Five Things You Should Avoid for Optimal Dental Health
Five Foods to Avoid for Optimal Dental Health
1. Acidic Foods
When you consume foods or drinks that have a high acidic concentration, it is detrimental to your tooth's enamel.
The levels of acid will increase in your mouth, for example, when you drink soda, fruit juice, and red wine, or eat citrus fruits, tomatoes, and pickles.
The more you eat and drink acidic foods and beverages, the more your tooth enamel will become eaten away.
While some people may believe they have a firm understanding of what is acidic, and what isn't, these foods and beverages aren't always as evident as they seem.

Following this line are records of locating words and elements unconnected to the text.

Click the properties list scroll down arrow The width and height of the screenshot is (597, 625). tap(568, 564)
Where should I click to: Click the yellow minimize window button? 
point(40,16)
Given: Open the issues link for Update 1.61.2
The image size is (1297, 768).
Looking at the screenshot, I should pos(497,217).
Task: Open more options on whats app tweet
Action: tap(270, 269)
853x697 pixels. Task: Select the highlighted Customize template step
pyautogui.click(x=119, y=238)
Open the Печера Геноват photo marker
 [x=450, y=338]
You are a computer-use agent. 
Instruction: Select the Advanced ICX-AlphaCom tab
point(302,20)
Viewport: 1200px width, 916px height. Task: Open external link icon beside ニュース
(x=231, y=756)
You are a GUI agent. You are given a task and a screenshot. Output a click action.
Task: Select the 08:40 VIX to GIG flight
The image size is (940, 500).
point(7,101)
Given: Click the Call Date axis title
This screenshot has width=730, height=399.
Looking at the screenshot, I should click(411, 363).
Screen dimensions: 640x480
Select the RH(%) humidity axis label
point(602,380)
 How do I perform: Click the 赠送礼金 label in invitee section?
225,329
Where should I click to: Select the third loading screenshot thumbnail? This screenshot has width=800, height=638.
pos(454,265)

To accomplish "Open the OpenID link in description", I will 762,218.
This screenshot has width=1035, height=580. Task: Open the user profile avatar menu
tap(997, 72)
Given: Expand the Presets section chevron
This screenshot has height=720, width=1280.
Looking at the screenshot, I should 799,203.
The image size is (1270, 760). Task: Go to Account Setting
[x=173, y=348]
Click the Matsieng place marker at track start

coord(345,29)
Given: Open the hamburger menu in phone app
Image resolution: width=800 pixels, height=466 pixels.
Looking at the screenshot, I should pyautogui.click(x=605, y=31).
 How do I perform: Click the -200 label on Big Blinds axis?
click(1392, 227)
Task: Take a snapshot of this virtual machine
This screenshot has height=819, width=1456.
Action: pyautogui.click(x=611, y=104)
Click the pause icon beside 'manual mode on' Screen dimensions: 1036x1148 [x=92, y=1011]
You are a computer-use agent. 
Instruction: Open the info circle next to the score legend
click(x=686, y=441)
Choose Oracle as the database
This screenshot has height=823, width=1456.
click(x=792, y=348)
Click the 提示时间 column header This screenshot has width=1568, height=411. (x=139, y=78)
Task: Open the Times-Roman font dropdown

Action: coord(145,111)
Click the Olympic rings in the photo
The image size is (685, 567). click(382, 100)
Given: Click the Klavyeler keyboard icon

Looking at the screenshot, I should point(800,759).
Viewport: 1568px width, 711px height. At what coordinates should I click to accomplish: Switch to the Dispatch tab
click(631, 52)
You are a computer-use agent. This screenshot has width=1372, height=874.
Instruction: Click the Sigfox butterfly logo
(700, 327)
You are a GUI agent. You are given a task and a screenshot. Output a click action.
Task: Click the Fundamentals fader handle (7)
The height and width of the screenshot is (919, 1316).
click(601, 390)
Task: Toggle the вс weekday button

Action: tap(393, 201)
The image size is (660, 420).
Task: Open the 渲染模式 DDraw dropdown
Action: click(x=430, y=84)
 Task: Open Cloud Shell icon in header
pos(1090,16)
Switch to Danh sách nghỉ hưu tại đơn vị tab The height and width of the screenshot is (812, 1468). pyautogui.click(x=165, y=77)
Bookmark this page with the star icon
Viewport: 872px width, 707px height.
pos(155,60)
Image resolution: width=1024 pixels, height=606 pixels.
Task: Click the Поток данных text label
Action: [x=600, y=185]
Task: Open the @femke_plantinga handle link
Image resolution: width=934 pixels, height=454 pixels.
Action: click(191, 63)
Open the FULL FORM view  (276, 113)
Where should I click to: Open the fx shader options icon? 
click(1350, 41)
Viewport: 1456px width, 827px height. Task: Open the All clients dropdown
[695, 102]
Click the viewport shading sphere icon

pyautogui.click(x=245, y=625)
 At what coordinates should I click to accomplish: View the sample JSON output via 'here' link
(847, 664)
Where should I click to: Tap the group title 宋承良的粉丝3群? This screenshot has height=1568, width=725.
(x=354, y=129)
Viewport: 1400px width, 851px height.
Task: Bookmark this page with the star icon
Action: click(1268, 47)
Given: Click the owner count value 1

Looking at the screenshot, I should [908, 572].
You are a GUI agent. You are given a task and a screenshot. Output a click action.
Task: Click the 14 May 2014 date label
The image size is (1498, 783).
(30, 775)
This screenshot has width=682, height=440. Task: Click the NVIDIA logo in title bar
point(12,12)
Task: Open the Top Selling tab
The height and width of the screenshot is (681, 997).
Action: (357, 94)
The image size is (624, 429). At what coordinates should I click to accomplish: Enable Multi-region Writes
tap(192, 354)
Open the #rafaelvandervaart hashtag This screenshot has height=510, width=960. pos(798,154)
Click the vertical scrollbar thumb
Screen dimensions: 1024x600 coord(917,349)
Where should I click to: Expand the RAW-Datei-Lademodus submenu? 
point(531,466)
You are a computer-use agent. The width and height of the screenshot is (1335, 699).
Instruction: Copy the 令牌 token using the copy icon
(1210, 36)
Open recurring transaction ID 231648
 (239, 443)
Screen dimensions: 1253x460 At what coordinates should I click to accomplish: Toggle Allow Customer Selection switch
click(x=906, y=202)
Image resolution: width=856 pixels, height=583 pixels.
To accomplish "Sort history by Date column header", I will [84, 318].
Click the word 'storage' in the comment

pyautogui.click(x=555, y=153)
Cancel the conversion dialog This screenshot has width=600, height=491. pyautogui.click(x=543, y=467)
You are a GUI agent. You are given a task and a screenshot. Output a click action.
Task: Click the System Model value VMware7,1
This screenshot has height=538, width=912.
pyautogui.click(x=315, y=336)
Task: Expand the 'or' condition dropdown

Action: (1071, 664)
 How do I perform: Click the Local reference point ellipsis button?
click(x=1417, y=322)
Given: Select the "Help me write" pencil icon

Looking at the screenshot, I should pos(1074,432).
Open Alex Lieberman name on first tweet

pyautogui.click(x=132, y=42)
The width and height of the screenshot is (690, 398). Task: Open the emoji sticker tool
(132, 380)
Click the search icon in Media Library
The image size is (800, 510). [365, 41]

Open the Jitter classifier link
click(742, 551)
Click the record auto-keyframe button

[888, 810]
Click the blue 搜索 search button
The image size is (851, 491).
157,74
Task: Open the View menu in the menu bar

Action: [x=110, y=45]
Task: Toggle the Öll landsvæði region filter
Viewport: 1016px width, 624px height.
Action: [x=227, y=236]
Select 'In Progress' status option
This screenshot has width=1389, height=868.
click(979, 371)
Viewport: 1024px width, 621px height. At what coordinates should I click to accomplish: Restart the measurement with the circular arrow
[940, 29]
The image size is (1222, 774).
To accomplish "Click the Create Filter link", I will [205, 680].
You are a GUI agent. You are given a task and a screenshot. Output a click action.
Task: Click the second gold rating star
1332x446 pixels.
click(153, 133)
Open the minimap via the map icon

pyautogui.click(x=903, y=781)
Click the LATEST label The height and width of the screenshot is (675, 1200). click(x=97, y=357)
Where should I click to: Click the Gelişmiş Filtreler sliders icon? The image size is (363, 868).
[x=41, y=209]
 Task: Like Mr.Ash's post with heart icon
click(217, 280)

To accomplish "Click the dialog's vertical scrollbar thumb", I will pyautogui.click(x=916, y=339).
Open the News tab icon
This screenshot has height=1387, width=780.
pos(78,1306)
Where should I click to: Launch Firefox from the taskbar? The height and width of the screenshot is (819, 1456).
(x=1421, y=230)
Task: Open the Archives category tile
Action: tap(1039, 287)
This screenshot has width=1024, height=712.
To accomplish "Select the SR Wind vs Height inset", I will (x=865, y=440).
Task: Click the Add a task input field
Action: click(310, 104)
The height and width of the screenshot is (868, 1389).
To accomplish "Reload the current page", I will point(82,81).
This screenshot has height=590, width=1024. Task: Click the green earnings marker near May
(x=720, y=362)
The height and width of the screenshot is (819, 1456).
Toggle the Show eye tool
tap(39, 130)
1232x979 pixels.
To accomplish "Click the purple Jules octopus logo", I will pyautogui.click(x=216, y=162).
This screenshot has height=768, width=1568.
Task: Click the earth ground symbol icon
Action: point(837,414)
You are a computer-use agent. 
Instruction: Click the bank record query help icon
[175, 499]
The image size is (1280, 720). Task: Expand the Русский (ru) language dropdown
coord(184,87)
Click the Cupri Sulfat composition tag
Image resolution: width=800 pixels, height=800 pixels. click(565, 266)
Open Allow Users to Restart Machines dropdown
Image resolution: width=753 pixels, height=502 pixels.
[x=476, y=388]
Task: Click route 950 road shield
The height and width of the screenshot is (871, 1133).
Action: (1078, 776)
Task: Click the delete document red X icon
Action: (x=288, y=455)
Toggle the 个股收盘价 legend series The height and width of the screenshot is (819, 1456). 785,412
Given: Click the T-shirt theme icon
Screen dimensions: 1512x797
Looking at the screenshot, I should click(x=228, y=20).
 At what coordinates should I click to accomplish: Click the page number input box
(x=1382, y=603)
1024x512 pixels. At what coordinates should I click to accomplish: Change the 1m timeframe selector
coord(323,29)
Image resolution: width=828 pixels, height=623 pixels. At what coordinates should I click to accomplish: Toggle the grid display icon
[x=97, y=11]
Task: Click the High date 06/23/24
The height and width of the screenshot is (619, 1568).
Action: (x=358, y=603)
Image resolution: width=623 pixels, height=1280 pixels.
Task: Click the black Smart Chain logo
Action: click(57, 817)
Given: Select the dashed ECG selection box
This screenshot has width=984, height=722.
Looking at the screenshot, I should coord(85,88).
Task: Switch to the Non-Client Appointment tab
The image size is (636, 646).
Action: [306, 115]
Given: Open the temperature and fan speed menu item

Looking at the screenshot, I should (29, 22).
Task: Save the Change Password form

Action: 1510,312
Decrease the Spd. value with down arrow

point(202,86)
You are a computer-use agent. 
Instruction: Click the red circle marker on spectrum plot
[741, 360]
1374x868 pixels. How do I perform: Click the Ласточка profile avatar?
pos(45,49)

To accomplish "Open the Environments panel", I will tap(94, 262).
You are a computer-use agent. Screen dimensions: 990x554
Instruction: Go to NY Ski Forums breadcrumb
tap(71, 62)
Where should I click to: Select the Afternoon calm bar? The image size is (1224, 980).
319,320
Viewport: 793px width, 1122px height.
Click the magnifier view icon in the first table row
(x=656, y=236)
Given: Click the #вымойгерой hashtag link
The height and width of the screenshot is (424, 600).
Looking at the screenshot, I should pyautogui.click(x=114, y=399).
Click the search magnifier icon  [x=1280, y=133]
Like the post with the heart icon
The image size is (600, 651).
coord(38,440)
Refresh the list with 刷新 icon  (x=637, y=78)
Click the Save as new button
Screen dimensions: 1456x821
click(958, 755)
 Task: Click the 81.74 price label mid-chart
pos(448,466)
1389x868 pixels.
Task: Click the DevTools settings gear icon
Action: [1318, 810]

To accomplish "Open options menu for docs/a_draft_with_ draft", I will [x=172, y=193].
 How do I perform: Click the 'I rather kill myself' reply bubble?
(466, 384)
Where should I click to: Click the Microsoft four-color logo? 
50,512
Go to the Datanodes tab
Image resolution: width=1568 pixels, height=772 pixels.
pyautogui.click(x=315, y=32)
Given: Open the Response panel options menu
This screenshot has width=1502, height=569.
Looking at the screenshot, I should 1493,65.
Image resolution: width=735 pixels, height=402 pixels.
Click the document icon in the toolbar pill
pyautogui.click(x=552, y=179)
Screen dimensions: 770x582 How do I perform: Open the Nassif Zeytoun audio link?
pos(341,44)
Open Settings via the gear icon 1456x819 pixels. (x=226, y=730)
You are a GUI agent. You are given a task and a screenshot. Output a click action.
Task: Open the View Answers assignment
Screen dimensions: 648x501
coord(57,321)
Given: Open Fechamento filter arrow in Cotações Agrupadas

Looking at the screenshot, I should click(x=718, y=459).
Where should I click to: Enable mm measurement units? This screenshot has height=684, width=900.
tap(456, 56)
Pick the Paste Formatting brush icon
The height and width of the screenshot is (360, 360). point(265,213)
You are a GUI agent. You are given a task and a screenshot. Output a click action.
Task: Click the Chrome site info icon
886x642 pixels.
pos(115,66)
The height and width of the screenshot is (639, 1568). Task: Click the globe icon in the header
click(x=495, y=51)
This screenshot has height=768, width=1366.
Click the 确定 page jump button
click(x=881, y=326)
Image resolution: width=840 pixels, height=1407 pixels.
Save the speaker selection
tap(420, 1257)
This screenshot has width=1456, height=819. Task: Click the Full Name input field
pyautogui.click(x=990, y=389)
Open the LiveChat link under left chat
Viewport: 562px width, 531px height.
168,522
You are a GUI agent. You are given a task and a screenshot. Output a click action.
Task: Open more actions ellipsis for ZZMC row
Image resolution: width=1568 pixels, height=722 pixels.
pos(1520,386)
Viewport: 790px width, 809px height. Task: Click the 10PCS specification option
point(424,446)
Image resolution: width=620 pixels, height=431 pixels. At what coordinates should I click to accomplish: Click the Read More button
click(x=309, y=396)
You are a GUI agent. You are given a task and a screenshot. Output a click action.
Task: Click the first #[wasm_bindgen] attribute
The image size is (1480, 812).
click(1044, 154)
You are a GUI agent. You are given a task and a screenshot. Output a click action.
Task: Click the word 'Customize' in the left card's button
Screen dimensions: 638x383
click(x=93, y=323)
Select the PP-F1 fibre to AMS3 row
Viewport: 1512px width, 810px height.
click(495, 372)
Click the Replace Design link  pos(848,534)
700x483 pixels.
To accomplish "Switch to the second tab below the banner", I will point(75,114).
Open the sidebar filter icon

For example, some breakfast items, bread, and fish are classified as being acidic.
What can you do? The recommendation is to eat and drink acidic foods in moderation. If you're going to eat orange slices or any other kind of acidic food, it's a good idea to rinse with water afterward or chew sugarless gum. In doing so, you'll help neutralize the acid in your mouth.
2. Foods with Low or No Nutritional Value
Everyone likes to indulge in junk food treats on occasion, and while these aren't always the best choices, they aren't going to cause harm in moderation.
However, when a diet consists of significant amounts of food choices with poor nutritional value, your oral health will suffer.
The main reason for this is that, in order to fight infections, your immune system requires a balance of vitamins and minerals.
What should you do? By selecting a nutrient-rich diet, you're increasing your chances of having a healthier smile.
For example, if you eat foods that are high in phosphorus, like beans, dairy, eggs, fish, lean meat, and nuts, you're more likely to have stronger teeth. You can also get stronger teeth by eating calcium-rich foods like almonds, cheese, green leafy vegetables, low-fat or fat-free milk, and yogurt.
3. Sticky Foods
When you eat foods that are chewy or sticky, they're more likely to cause decay because they stay on your teeth longer.
It isn't uncommon for these sticky particles to remain on your teeth even after rinsing with water or after you brush your teeth. Some of the culprits include caramel, fudge, and taffy.
What should you do? When you eat sticky foods as part of your main meal, the extra saliva in your mouth will help rinse the particles off your teeth. When you're snacking throughout the day, it becomes more of a problem of how often you eat versus the sticky foods you select.
4. Sugary Foods
Acidic foods and beverages aren't the only culprits for causing the acid levels in your mouth to rise.
When you consume foods with high sugar content, the sugar mixes with the bacteria in your mouth to produce high levels of bacteria.
According to research conducted for the Journal of Dental Research, "Pathological factors mentioned are bacteria and ingestion of fermentable carbohydrates (sugars); protective factors include salivary flow and fluoride exposure."
What can you do? Unfortunately, in this day and age, it's difficult to avoid sugar in foods because just about everything we eat and drink contains some level of sugar. If you attempt to eliminate sugar entirely from your diet, you may be cutting out other critical nutrients.
However, you can eliminate foods that have added sugars like molasses, honey, and glucose.
5. Supersizing Foods
When we go to restaurants and opt to supersize our portions, we're doing ourselves a disservice to our overall health, as well as our oral health.
According to Penn State University, "Nutritionists tell us we have an obesity epidemic in our country. One of the problems is an unrealistic idea of appropriate portion size. Our restaurants are offering larger portion sizes and even supersizing the portions."
Therefore, we're drinking more soda and eating more sugary condiments and other sticky or acidic foods when visiting fast-food restaurants.
What can you do? Consider avoiding fast-food restaurants altogether, and instead of super-sizing when going out to eat, select a regular or small-sized meal.
You could also choose water instead of soda, and salads with non-acidic dressings.
Wrapping It Up
As you can see, there is a myriad of food options you should stay away from to achieve optimal dental health.
In doing so, not only will you experience better dental check-ups each time you go in for a cleaning, but you'll also maintain your smile for a longer time.
Ultimately, the goal is for our teeth to last us a lifetime. If we continue to avoid the foods that are detrimental to our smiles, we're fighting half the battle.
Visit your dentist for routine cleanings and check-ups to ensure you'll maintain your dental health.